Aim: Quote the forum thread about the extraction crash word for word, from "I probably am" up to and including "my internal logging).".

Source:
------
I am guessing that at some point the list creation is going MemoryError and the last print out should give an indication of where that is.

wow. nice gist @earthgecko. exiting to see the results

@earthgecko @MaxBenChrist Currently running .. will send the results when done :).

I probably am not going to be around much today and I have been thinking and I am a little concerned that print_out_per = 1000000 may be to high to get much useful info after the id_date is grouped, but let us see.

Ok. It crashed. Here's the output:

Running _normalize_input_to_internal_representation
_normalize_input_to_internal_representation run OK
Running _do_extraction
Creating data_in_chunks list
[2018-09-05_05:45:34-ERROR-time_series_features_enricher-do_enrich] Enrichment failed. Skipping this step. Error msg:value too large to convert to int

Seems like it it did not pass even the first million, right? (the last line is my internal logging).
If so, this is strange, because in this case the number of unique id_date is around 1200000 (1.2 million) and I have 7 columns (X1, ..., X7), so there should have been 8-9 prints. Now, when I ran the same number of rows but with X1, X2, X3 only it succeeded (I did this ran a while ago with the old data_in_chunks). That is, I think it wouldn't surprise me to see it crashing after the 3rd or 4th million, but not on the first!

Anyway, shall I try it with a smaller print_out_per? how smaller?

Here's the full stack trace:

Traceback (most recent call last):
  File "/shared_directory/yuval/projects/ds-feature-engineering-service/feature_engineering_service/src/fe/stateless/time_series_features_enricher/time_series_features_enricher.py", line 386, in do_enrich
    n_jobs=num_of_cores_to_use)  # ,
  File "/shared_directory/yuval/projects/pai-tsfresh/pai_tsfresh/feature_extraction/extraction.py", line 138, in extract_features
    distributor=distributor)
------
Records provided:
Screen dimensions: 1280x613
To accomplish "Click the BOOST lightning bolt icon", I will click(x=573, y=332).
------
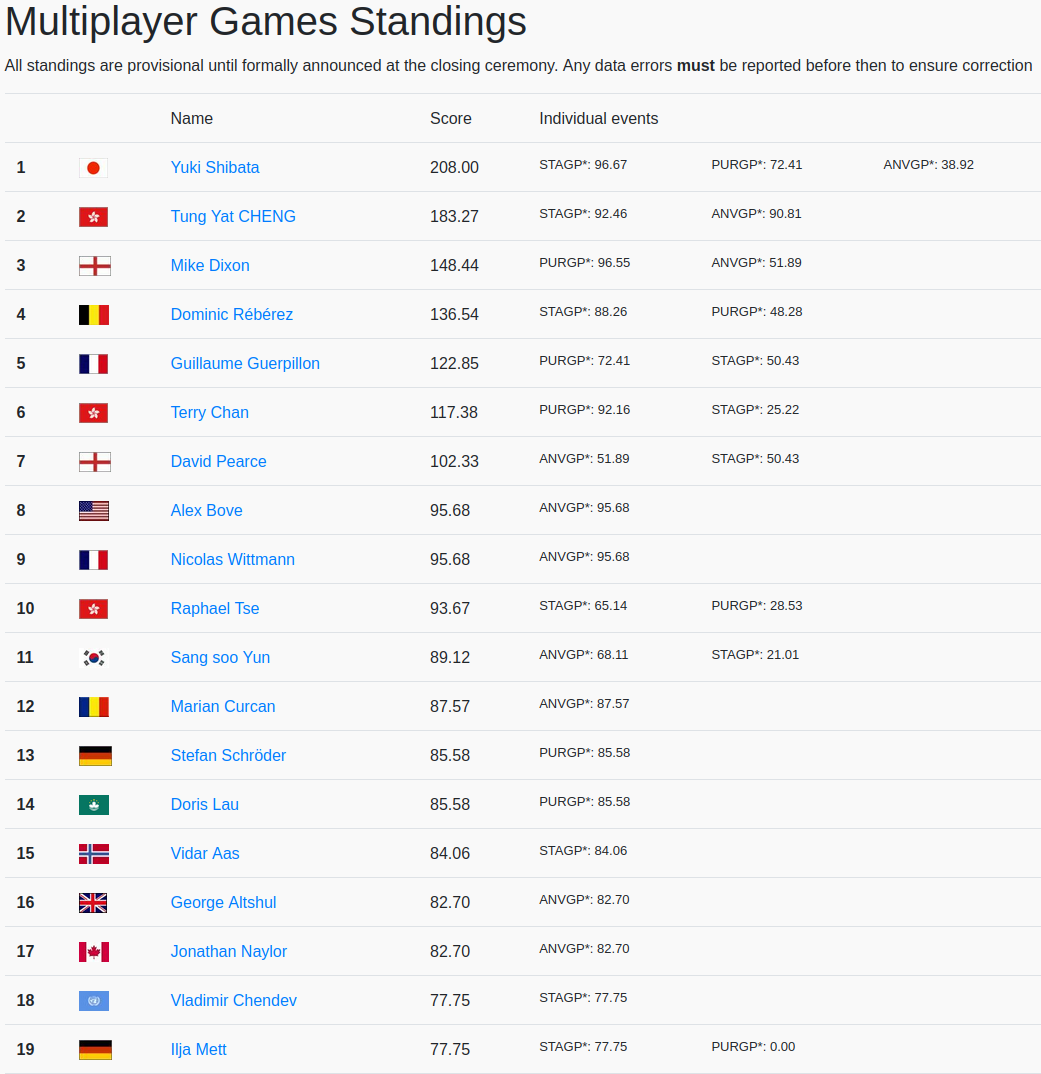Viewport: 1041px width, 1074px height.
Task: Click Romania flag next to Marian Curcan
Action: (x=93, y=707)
------
Result for this exercise:
I probably am not going to be around much today and I have been thinking and I am a little concerned that print_out_per = 1000000 may be to high to get much useful info after the id_date is grouped, but let us see.

Ok. It crashed. Here's the output:

Running _normalize_input_to_internal_representation
_normalize_input_to_internal_representation run OK
Running _do_extraction
Creating data_in_chunks list
[2018-09-05_05:45:34-ERROR-time_series_features_enricher-do_enrich] Enrichment failed. Skipping this step. Error msg:value too large to convert to int

Seems like it it did not pass even the first million, right? (the last line is my internal logging).